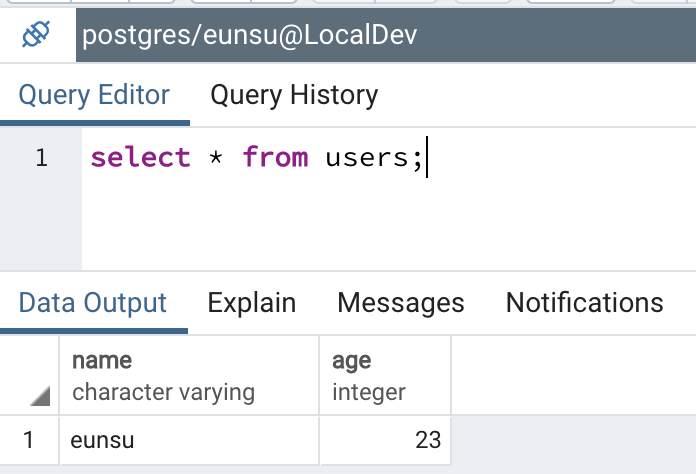Viewport: 696px width, 474px height.
Task: Show the Messages tab
Action: coord(401,304)
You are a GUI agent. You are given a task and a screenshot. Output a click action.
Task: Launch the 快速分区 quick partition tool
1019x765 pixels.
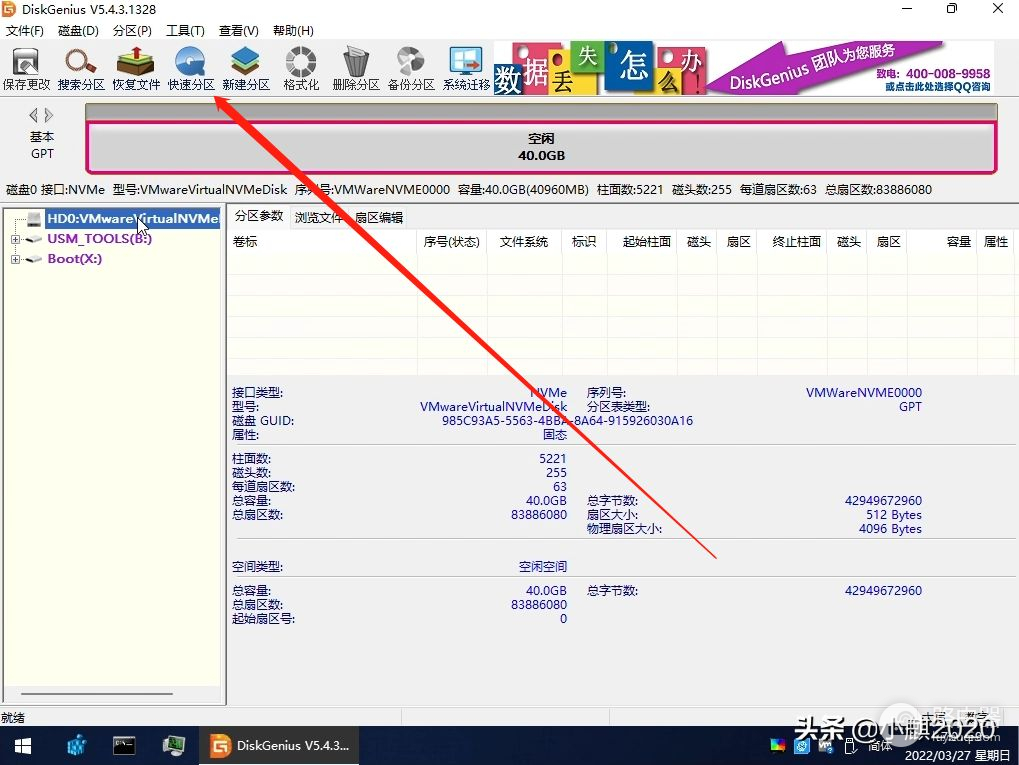191,68
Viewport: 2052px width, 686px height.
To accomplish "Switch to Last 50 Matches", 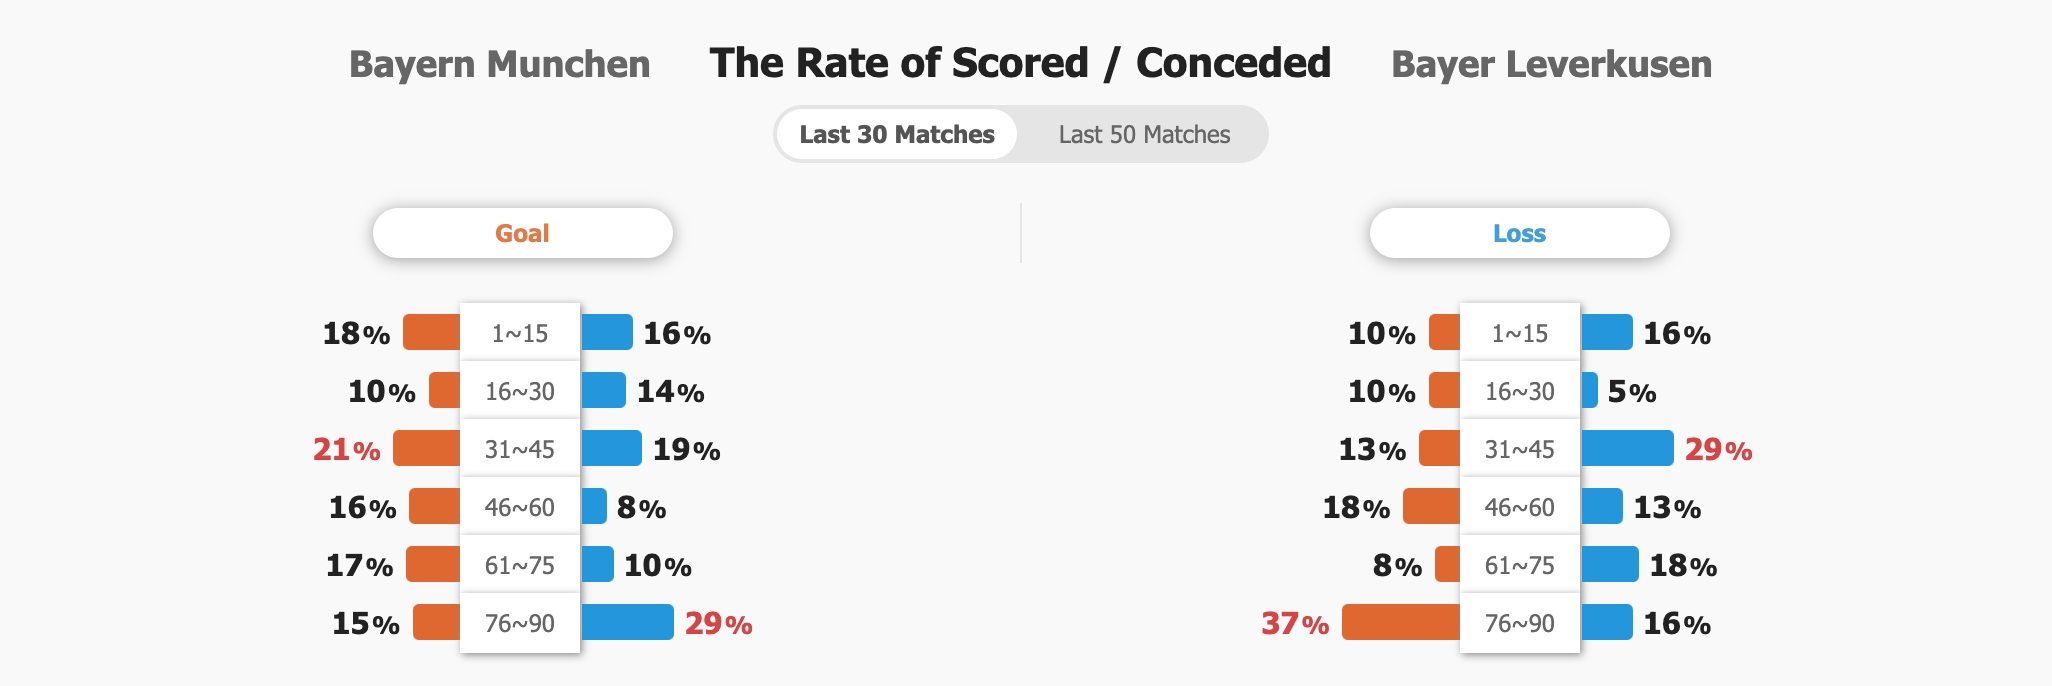I will click(x=1144, y=134).
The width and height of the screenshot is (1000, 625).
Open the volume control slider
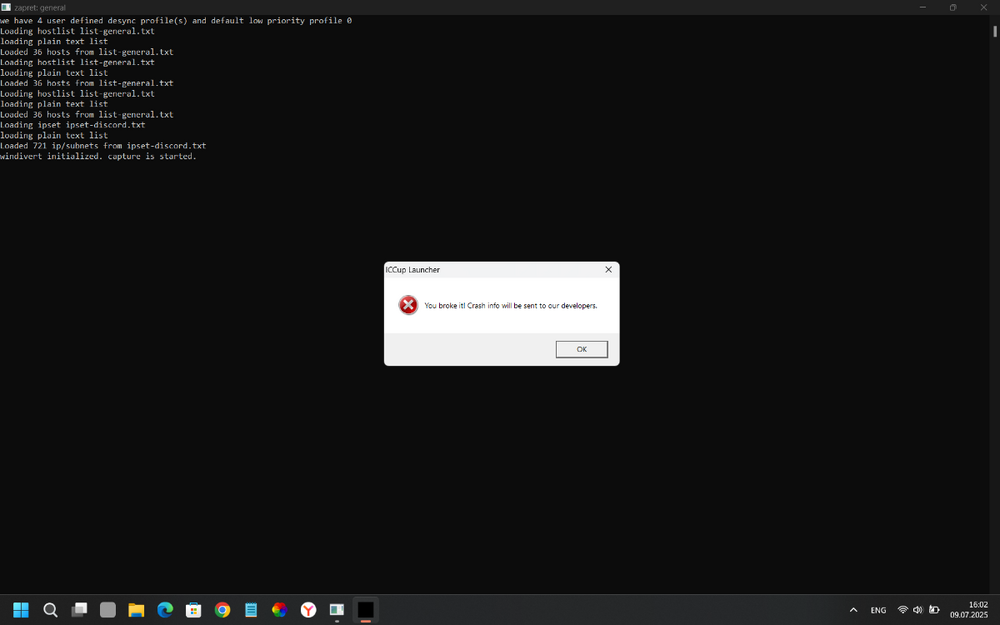click(917, 609)
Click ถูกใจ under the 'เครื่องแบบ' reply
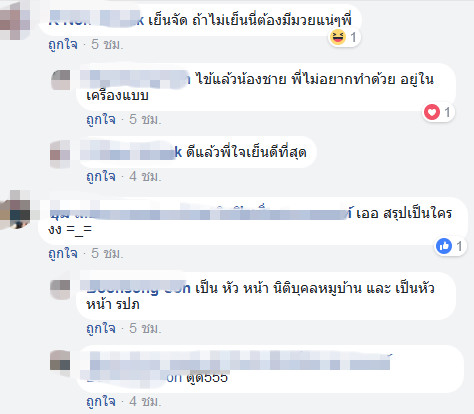 [101, 119]
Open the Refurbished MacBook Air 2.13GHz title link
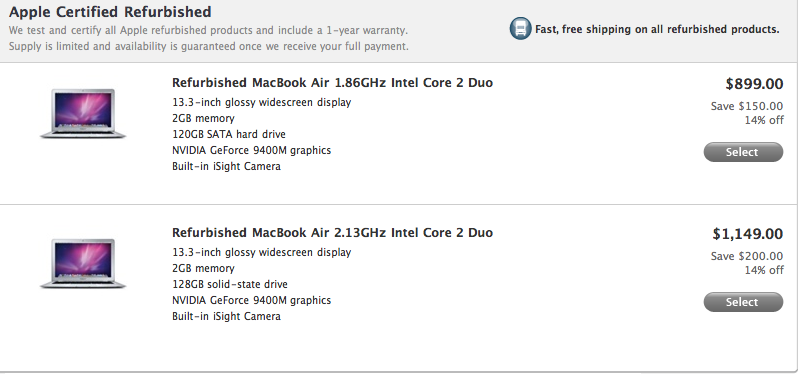 click(x=332, y=233)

## Work task
Collect every line above that contains the word "screenshot".

## Solution for this exercise
You are a GUI agent. You are given a task and a screenshot. Output a click action.
The width and height of the screenshot is (1000, 625).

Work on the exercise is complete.